Matthews and Martin would join forces and form an immediate bond.
"He’s like my best friend," Martin said. "It shows on the court how good the chemistry is. Me and E.C., we’ll never get into an argument. Mario and Luigi."
Martin -- or, Luigi -- was 17 when he got to campus and an extremely quiet guy. His confidence was relatively low in part because no one knew who he was. Matthews helped him defeat some shyness.
"On the court Hassy’s not shy but he’s quiet, but it’s a good quiet," Matthews said. "You see he’s a monster. When he talks or says something, everybody listens. Like, 'Hey, Hassy’s saying something.'"
The great dichotomy to Martin's game is how lethal and intimidating his presence is on the court, yet he's as loud as a mouse in person. He can bench press 100 more pounds now (280) than he could as a freshman -- when he nevertheless wound up making the Atlantic 10 All-Rookie Team, raw as a fawn but nimbly getting better by the month.
Martin is the third of seven -- yes, seven -- boys. The son of an EMT who works graveyard shifts and a very strict mother who kept him in line, Martin grew up in a four-bedroom apartment on the northern tip of Staten Island. Like in-state star Kris Dunn, his first sports love for most of his young life wasn't basketball -- it was football.
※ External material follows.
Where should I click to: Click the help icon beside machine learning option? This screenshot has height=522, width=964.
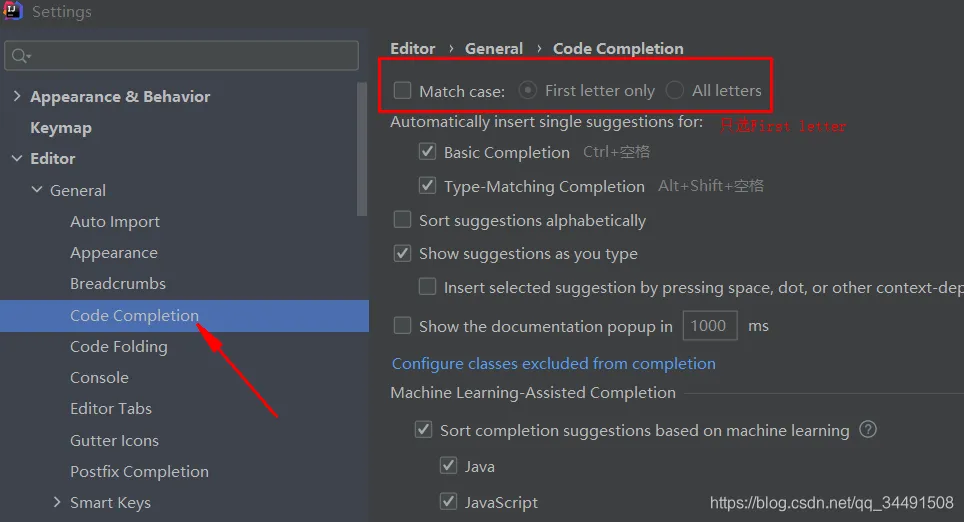coord(867,430)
Martin grew up "hating" hoops, he said. He'd play in tournaments as a grade-schooler and tell his dad he didn't want to be a part of it. But the switch came in part because of his growth, but also because his two older brothers, Phil and Kareem, went on to play in college, the former at UC Riverside. Once the oldest brother found success in basketball, all the younger Martins soon wanted the same.
Martin gained interest from college football programs after he helped Curtis High win two football championships, playing as a wideout. He didn't play varsity basketball until he was a junior. After mostly playing organized football from the age of 6 to 16, basketball took over -- and fast.
"I feed off of defense. That’s where I get my energy from," Martin said. "My intensity comes from my defense. I feel like I always had that in me. From football, I was always a tough guy, and that carried over to basketball."
He didn't start playing basketball seriously until he was a sophomore, when he made the switch after growing four inches in less than a year. Now the shy beast from Staten Island who still doesn't have a driver's license has become a bona fide pro prospect.
Martin's personal goal is to average 15 points, 10 rebounds and three blocks per game this season. He thinks he can do it because Hurley has helped him trigger his "intensity switch." Anyone who watched Martin play last season could see that's evident -- but only in body language, not in the face.
"No matter what sport he played, every coach said he works hard," his father, Kareem, said. "He has the same demeanor. You can't tell if a play was bad or good. He's always the same."
As for Rhode Island's 17-year NCAA Tournament drought, Hurley said it's not a burden this group of kids deserve, but this team absolutely has the dynamics and talent to finally break through. On Tuesday, Martin was named to the Atlantic 10's preseason all-league First Team, in addition to Matthews.
Every season, college basketball has one or two teams that rise from dormancy to relevancy, squads that make long-awaited charges at the NCAA Tournament and become really fun storylines along the way. Likewise every season, college basketball has one or two upperclassmen who ascend from local intrigue to national interest, players who totally break out but before were otherwise relative unknowns.
These inevitable annual revelations, uncovered eggs hatching to life, are part of what make college sports so fun. In both cases, Rhode Island meets the criteria for the season ahead. It's why they're among the most interesting teams in the sport and a group we rank as No. 34 entering the season. A season and slow-growing wave of hope has finally hit the Ocean State. Rhode Island, our smallest state, has its biggest basketball expectations in ages.